▶ _Assigned task_
The output has to be the full set of records, reproduced exactly, minus any picture.

==== Data to examine

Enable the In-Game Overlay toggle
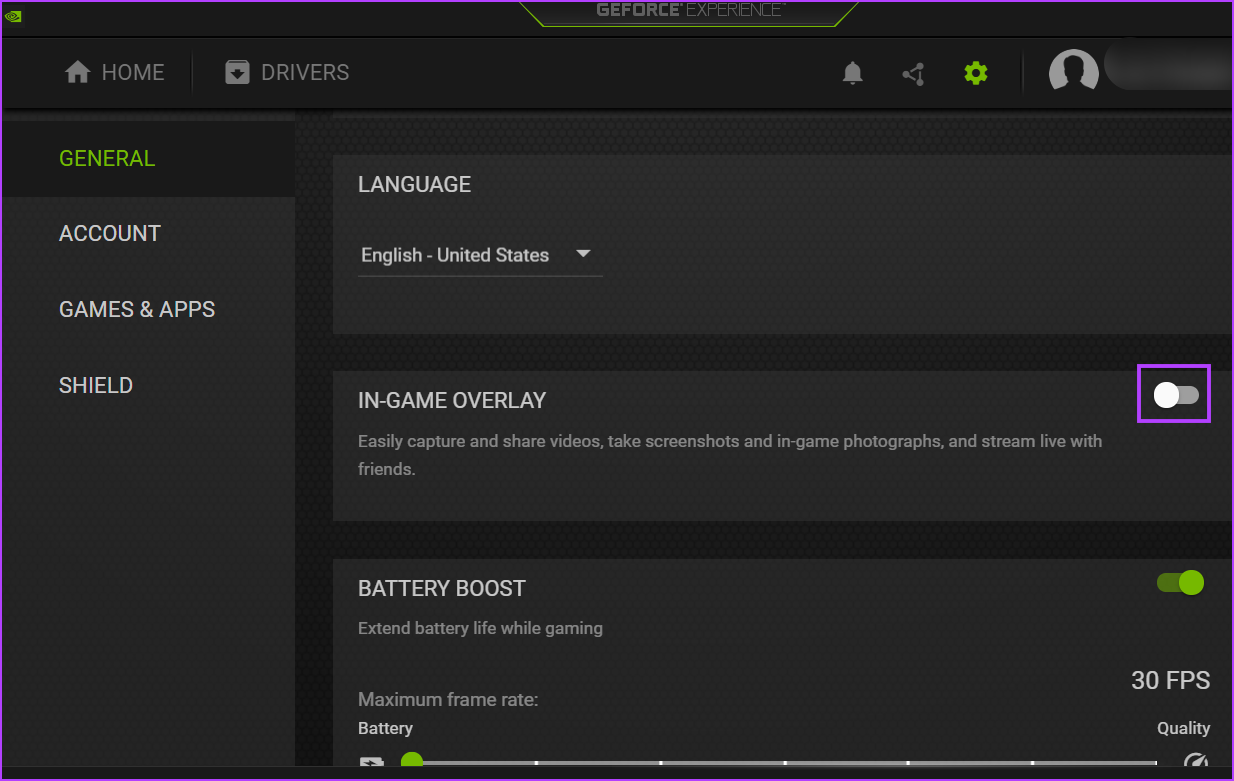1234x781 pixels. click(1174, 394)
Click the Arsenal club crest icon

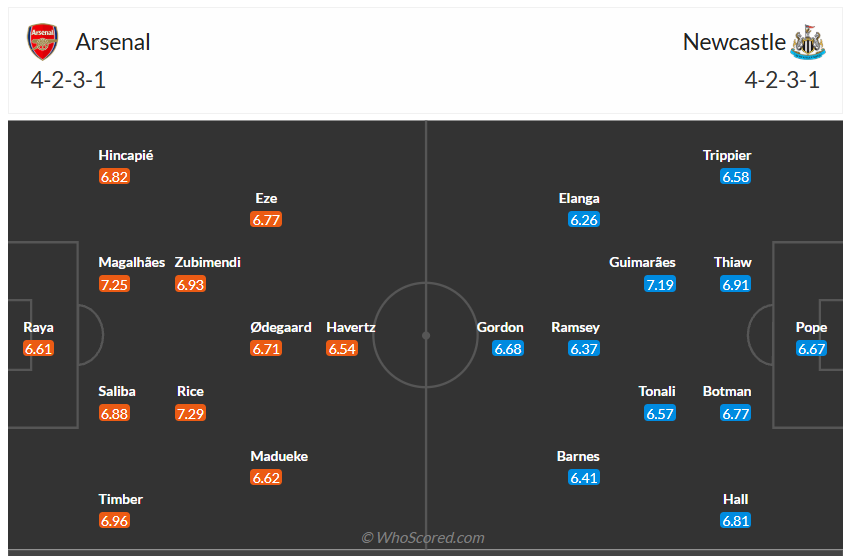click(x=43, y=42)
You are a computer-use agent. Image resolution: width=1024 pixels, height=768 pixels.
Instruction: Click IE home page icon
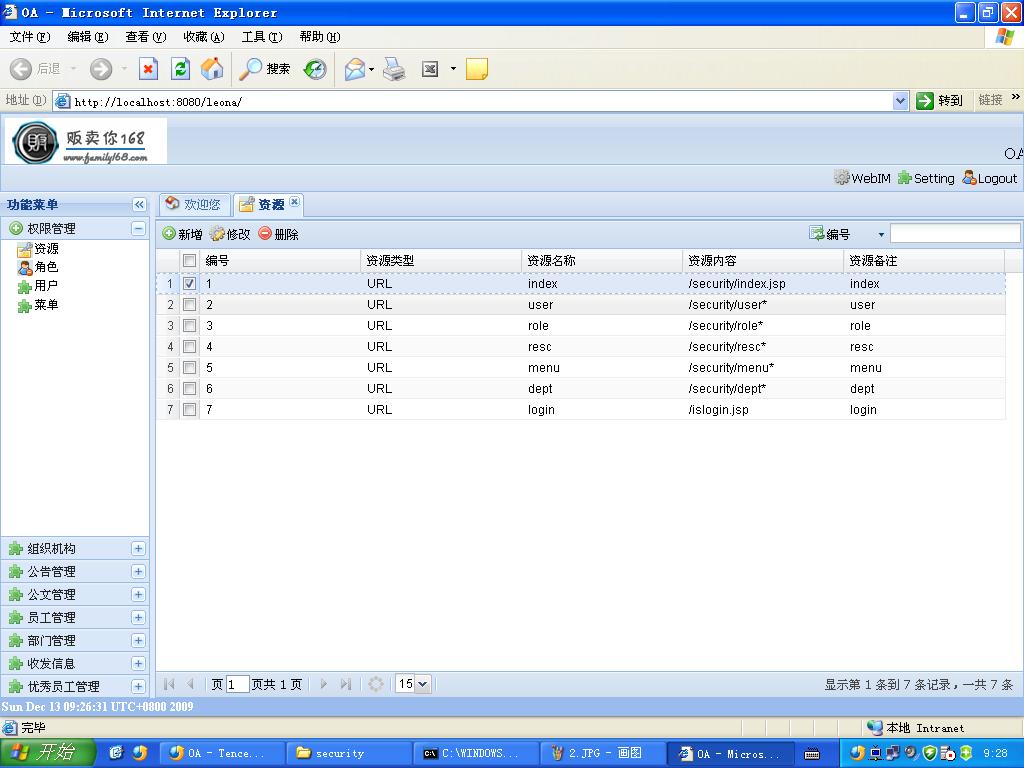tap(212, 69)

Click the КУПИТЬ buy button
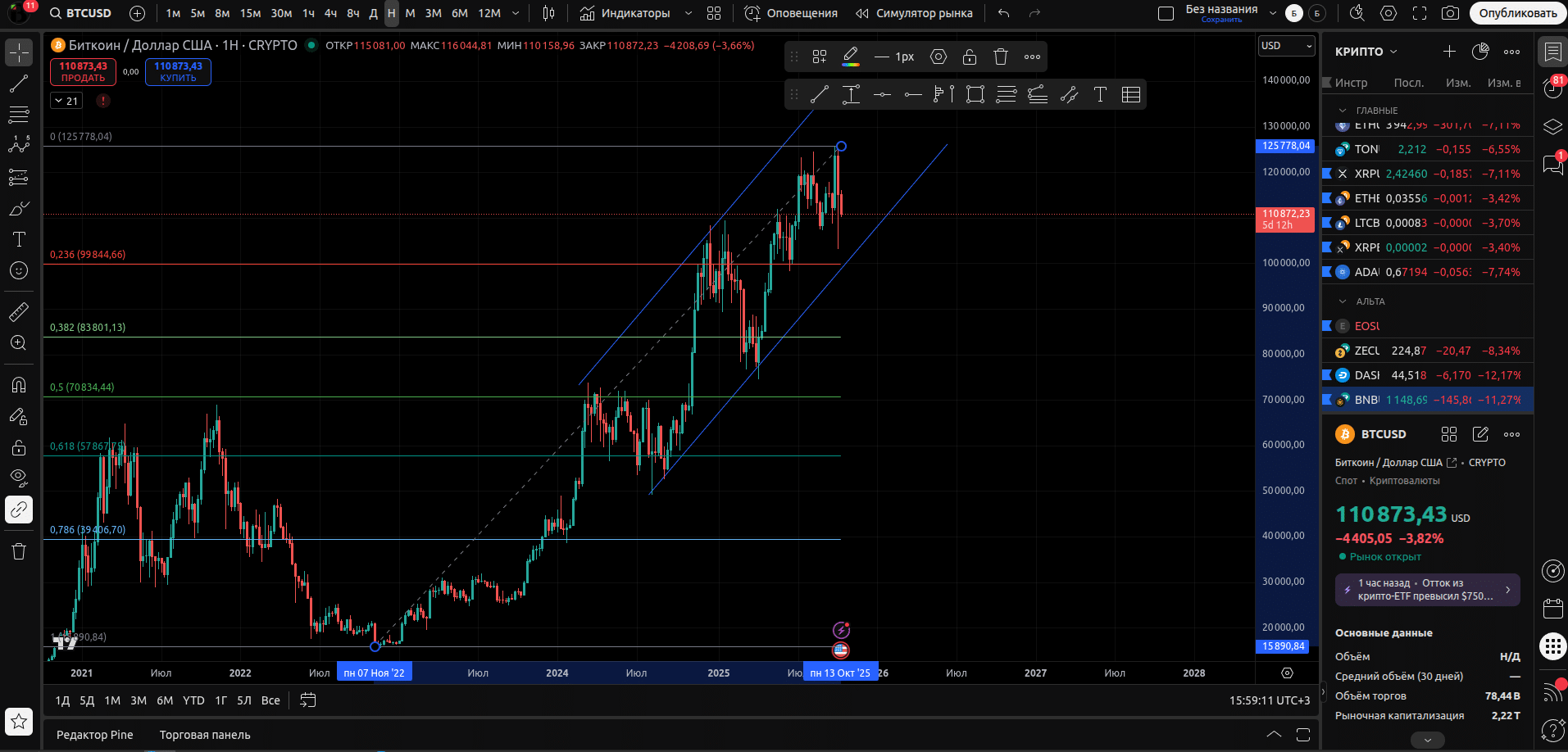(x=178, y=72)
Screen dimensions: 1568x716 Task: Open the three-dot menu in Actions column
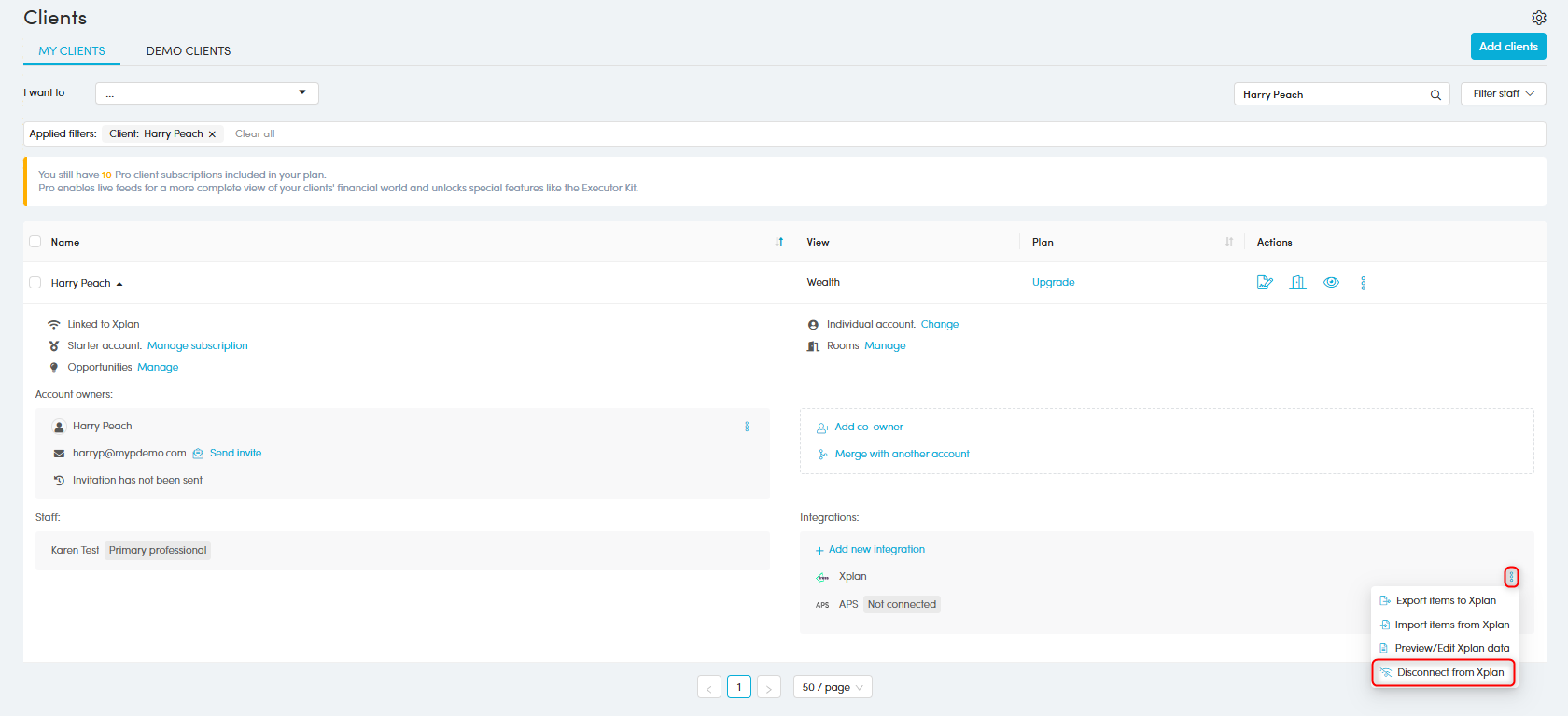coord(1363,283)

========

▶ _Task answer_
Enable the In-Game Overlay toggle
1234x781 pixels. click(1174, 394)
Click the Arsenal club crest icon

click(x=43, y=42)
You are a computer-use agent. Image resolution: width=1024 pixels, height=768 pixels.
Instruction: Click IE home page icon
tap(212, 69)

Click the КУПИТЬ buy button
(x=178, y=72)
Screen dimensions: 1568x716 Task: Open the three-dot menu in Actions column
coord(1363,283)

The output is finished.